------ Text segment ------

The representational-hierarchical organization of cognition

  • S1-B-3-3
  • Tim Bussey:1 
  • 1:University of Cambridge, UK 

The prevailing view in cognitive and behavioural neuroscience is that the brain is composed of a number of different modules, each of which is responsible for a different cognitive function, including different types of memory. For example it is thought that the medial temporal lobe (MTL) includes several structures—the hippocampus, and the adjacent perirhinal, entorhinal and parahippocampal cortices—that have been associated with memory for at least the last fifty years. These components of the putative “MTL memory system” are thought to operate together in the service of declarative memory -- memory for facts and events – having little role in other functions such as perception. Object perception, on the other hand, is thought to be independent of the MTL, and instead is usually considered to be the domain of the ventral visual stream (VVS) or “what” pathway. An increasingly validated view, however, suggests that the brain may more usefully be thought of as being organised, not in terms of modules which mediate different high-level functions such as memory, perception, and so forth, but in terms of the representations which these regions support, organised in a hierarchical system of increasing complexity. According to this view, a given representation – and thus brain region -- could be useful for myriad different functions. In my talk I will describe this view and how it explains phenomena following brain injury, including ‘false recognition’ and alterations in pattern separation.

------ Given entries ------

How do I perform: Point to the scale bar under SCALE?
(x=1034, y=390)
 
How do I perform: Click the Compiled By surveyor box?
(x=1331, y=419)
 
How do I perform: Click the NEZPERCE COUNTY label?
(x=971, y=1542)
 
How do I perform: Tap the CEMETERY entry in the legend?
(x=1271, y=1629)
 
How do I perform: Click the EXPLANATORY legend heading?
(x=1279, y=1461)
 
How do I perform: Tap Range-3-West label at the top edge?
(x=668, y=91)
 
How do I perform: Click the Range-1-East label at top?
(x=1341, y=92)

------

In the text on the representational-hierarchical organization of cognition, which brain pathway is object perception usually considered the domain of?

### Final answer
The ventral visual stream (VVS), or "what" pathway.